Plumbing company sends lien notices to flood victims
DENHAM SPRINGS - Some people still rebuilding after the flood are getting a disturbing letter in the mail. They're being threatened with a property lien.
It's been mailed to a few dozen "FEMA Recipients," or people with manufactured housing units. The letter is from a plumbing company in Shreveport, Lane Mays Plumbing, LLC. The company tells 2 On Your Side it's owed about $150,000 and needs to pay employees for their work.
The issue is between two sub-contractors. The other sub-contractor is Southeast Utility Construction out of Pensacola, FL.
Tonya Sanchez is one of the people who got a notice in the mail. She almost threw it out because her name was not on the envelope. Instead it was addressed to "FEMA Recipient."
"I thought it was just garbage," she said.
After reading the notice, she's shocked but says this company deserves to be paid.
"It's terrible," said Sanchez. "I feel bad for him and I think it needs to be made right."
The notice says a lien will be filed against the property ten days after delivery of the notice if payment is not made to the notifying party. Sanchez' notice goes on to say the total amount owed to the notifying party is $1,695.50.

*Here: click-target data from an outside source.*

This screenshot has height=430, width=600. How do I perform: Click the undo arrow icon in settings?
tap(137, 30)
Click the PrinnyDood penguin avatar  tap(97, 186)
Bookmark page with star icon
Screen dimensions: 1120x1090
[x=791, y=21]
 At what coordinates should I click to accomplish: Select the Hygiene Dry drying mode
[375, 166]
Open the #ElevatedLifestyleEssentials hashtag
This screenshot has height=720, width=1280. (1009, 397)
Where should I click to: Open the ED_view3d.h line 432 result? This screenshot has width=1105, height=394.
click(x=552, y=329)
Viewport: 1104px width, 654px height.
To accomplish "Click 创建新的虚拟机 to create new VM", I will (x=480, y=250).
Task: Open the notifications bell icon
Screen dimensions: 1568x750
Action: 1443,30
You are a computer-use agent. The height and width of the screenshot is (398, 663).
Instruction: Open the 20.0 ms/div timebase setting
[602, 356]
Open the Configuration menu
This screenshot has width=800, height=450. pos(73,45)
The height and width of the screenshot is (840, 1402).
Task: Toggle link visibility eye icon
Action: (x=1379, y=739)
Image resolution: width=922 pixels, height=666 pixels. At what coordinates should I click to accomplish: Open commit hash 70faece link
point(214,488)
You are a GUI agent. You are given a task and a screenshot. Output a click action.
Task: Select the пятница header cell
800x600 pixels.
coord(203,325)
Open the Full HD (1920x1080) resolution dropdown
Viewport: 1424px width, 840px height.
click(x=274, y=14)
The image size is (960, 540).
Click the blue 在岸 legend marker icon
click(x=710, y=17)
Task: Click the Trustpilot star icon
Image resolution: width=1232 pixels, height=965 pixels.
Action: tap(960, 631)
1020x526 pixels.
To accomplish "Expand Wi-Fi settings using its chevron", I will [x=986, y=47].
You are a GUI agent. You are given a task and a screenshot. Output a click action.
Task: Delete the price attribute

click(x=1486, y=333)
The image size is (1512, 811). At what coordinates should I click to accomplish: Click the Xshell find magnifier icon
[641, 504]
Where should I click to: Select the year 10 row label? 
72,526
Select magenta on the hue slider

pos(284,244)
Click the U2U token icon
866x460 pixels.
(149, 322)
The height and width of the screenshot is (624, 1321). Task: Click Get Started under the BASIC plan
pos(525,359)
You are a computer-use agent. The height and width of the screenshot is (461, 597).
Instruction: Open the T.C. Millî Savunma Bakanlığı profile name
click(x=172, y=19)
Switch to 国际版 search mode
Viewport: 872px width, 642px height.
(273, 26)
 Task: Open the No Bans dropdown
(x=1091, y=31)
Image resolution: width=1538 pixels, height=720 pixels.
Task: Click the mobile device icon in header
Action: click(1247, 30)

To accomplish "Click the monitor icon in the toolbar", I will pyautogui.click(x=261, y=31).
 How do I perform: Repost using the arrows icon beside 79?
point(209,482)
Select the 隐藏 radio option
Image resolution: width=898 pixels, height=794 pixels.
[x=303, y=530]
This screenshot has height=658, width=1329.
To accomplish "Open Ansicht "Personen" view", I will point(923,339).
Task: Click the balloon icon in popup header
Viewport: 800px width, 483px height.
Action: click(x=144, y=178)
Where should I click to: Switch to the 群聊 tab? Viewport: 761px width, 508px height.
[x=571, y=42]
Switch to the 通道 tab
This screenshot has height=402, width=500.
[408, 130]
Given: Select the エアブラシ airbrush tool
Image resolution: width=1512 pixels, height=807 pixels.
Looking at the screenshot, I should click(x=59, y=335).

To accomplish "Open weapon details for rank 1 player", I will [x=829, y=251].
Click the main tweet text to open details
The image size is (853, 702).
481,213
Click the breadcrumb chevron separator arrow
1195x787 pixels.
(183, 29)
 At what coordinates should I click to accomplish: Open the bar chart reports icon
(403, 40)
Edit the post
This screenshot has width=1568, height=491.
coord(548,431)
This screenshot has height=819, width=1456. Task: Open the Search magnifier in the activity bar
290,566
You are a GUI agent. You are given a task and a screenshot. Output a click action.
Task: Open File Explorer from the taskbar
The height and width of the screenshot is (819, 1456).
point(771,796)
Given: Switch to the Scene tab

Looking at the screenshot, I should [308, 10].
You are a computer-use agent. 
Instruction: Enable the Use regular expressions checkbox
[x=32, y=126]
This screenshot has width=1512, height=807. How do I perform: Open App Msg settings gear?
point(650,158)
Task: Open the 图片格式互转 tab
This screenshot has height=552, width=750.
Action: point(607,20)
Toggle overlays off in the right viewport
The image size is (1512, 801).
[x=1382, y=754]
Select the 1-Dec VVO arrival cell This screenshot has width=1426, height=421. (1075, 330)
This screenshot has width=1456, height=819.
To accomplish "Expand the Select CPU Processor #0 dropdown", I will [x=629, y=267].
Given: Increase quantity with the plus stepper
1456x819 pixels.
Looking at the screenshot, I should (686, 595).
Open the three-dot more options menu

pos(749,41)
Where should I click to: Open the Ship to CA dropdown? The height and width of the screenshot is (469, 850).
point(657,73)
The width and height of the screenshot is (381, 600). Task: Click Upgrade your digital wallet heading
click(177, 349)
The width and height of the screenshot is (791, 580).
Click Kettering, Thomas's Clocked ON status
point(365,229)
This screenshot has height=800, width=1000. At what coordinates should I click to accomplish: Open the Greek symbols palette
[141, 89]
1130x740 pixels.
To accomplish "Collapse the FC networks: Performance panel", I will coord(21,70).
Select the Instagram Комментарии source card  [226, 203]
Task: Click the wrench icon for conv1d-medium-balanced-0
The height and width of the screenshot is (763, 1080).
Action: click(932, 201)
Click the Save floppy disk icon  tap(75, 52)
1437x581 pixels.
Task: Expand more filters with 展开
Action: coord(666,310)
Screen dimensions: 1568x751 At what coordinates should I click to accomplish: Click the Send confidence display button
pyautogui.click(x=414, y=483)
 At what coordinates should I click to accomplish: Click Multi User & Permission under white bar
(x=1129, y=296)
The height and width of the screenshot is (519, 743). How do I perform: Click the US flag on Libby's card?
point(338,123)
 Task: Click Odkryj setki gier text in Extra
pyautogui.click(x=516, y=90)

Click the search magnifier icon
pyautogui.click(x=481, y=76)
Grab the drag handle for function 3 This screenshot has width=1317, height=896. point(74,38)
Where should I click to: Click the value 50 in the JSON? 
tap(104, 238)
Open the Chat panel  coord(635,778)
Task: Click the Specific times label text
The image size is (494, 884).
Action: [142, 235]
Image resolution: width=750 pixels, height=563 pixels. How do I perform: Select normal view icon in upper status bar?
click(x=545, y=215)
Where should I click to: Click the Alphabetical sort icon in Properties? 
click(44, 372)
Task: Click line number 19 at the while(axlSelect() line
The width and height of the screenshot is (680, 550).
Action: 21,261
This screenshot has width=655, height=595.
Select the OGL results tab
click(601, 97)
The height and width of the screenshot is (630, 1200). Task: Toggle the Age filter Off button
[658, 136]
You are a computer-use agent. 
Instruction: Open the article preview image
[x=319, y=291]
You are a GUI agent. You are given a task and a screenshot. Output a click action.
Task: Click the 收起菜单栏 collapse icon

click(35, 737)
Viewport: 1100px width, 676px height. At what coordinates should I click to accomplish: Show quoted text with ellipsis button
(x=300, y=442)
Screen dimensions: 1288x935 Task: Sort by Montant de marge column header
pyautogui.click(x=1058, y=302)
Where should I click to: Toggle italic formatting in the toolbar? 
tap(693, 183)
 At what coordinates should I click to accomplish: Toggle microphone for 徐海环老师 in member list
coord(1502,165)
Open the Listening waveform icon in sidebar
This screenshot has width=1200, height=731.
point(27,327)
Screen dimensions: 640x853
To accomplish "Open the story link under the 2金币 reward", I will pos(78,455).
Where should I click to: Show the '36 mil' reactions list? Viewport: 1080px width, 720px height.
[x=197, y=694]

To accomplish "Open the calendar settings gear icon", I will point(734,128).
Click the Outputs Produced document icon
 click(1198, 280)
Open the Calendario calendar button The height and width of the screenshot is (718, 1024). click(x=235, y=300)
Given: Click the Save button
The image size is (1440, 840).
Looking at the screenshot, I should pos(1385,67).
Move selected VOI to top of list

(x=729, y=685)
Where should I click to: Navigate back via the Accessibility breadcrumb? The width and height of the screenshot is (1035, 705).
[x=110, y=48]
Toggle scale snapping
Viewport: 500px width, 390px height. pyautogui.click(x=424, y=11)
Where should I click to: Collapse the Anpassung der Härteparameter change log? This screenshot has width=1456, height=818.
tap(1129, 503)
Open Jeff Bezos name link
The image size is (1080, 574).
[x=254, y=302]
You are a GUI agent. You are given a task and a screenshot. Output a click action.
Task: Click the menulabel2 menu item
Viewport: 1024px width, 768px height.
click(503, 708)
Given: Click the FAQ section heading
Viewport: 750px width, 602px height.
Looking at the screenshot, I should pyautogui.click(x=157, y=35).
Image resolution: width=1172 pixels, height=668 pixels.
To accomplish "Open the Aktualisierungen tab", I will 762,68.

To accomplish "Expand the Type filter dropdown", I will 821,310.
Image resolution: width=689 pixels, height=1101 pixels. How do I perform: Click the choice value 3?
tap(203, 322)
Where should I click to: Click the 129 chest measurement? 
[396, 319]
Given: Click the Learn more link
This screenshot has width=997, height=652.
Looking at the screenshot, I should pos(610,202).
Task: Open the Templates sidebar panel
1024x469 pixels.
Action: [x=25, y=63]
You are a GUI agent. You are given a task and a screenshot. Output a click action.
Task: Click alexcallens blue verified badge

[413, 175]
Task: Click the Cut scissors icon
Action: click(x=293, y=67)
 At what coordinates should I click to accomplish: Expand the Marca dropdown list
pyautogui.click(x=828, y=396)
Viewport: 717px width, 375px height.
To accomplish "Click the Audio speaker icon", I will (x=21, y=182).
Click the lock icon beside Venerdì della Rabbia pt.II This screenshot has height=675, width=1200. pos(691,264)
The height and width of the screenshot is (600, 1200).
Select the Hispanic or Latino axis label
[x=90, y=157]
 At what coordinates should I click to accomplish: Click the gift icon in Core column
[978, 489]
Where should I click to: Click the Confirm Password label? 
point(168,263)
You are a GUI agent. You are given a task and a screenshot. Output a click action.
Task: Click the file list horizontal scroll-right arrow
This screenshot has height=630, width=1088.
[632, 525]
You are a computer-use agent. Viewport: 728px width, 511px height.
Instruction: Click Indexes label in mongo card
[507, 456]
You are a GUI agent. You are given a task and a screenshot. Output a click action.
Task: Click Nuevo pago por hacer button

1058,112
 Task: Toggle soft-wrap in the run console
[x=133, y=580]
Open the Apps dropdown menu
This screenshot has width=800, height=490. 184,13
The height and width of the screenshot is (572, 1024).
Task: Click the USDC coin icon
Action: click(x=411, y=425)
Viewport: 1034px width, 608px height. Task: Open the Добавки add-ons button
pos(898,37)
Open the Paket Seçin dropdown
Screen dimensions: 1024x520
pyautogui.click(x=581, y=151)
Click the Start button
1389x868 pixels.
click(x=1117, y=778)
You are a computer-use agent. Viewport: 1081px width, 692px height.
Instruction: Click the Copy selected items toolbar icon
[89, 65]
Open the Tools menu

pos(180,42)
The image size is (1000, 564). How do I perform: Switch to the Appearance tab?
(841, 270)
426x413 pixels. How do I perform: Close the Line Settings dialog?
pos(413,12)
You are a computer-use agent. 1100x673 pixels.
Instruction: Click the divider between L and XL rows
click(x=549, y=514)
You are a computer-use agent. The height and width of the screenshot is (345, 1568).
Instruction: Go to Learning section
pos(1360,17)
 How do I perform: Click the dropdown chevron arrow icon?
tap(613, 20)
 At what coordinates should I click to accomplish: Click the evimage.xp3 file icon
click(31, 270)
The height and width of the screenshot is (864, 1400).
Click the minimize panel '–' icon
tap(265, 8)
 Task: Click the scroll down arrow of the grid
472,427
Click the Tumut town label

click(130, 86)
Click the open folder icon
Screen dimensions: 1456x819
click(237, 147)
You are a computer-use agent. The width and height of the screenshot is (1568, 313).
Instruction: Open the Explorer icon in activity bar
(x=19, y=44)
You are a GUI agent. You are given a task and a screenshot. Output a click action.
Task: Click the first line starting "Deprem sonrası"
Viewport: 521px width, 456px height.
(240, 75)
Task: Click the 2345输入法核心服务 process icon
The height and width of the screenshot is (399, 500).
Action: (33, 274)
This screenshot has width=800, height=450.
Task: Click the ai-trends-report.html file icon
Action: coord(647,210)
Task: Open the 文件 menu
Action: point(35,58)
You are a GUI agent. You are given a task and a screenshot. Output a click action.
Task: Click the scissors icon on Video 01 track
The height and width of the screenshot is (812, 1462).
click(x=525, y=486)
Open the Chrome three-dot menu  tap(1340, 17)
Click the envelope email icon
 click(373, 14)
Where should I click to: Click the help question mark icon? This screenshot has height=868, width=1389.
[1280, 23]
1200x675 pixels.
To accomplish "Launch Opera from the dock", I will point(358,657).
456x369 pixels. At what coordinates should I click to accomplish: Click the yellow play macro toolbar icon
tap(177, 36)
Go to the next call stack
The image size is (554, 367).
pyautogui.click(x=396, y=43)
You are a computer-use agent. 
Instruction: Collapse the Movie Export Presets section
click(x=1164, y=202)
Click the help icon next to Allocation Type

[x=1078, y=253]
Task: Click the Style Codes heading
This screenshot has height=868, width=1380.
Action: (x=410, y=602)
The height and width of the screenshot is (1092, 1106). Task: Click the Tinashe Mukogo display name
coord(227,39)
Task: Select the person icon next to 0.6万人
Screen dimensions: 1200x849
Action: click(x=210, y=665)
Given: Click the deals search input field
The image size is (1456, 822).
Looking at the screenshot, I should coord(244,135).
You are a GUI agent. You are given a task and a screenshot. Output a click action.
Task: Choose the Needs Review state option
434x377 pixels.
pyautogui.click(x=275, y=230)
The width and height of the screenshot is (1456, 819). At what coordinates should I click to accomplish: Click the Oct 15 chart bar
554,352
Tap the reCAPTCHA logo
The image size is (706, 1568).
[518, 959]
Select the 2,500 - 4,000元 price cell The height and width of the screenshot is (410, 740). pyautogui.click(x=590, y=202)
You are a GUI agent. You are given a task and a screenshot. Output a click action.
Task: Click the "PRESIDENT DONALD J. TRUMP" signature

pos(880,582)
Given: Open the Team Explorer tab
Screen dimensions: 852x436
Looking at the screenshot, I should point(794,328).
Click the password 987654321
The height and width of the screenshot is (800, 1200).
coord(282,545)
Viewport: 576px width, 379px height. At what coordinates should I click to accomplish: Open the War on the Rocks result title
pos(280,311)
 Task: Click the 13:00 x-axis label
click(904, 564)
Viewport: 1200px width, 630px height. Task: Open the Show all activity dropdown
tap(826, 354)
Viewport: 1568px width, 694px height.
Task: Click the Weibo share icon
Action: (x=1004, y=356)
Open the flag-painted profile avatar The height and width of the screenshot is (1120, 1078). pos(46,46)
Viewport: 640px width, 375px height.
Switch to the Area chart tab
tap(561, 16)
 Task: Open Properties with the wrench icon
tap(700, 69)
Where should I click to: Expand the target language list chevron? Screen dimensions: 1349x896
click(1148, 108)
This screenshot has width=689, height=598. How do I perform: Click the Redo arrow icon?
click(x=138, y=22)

It's a step back for Sanchez who recently got some insurance money to repair her house.
"We see walls in our house for the first time in five months and you're excited about it. You get something like this in the mail that could potentially stop all that and hinder the process, it's not okay," she said.
Lane Mays Plumbing, LLC says it was supposed to be paid in full by November but has only received $10,000 from Southeast Utility Construction. Lane Mays Plumbing says it's owed money by a second company too. The plumbing company tells 2 On Your Side it sent out 40-50 notices to Louisiana residents and it wants a straight answer from the company it was hired by.
"Look, I'm a small business," said Lane Mays. "The $150,000 has already caused me trouble."
Thursday, Southeast Utility Construction owner Corey Wood tells 2 On Your Side, Mays has not signed a contract with him. Wood says he's repeatedly asked Mays to sign a contract and he has not done so.
Sanchez says she's hopes this is resolved soon.
"Hopefully there won't be a lien we have to deal with when we get back in," she said.
FEMA says it's primary contractor, a Louisiana based company has been paid and assures there are no liens on the MHU's, which remain the property of the federal government.
FEMA also assures flood survivors this dispute is between sub-contractors and has nothing to do with the homeowner's ability to remain in their MHU as they work on their permanent housing solution.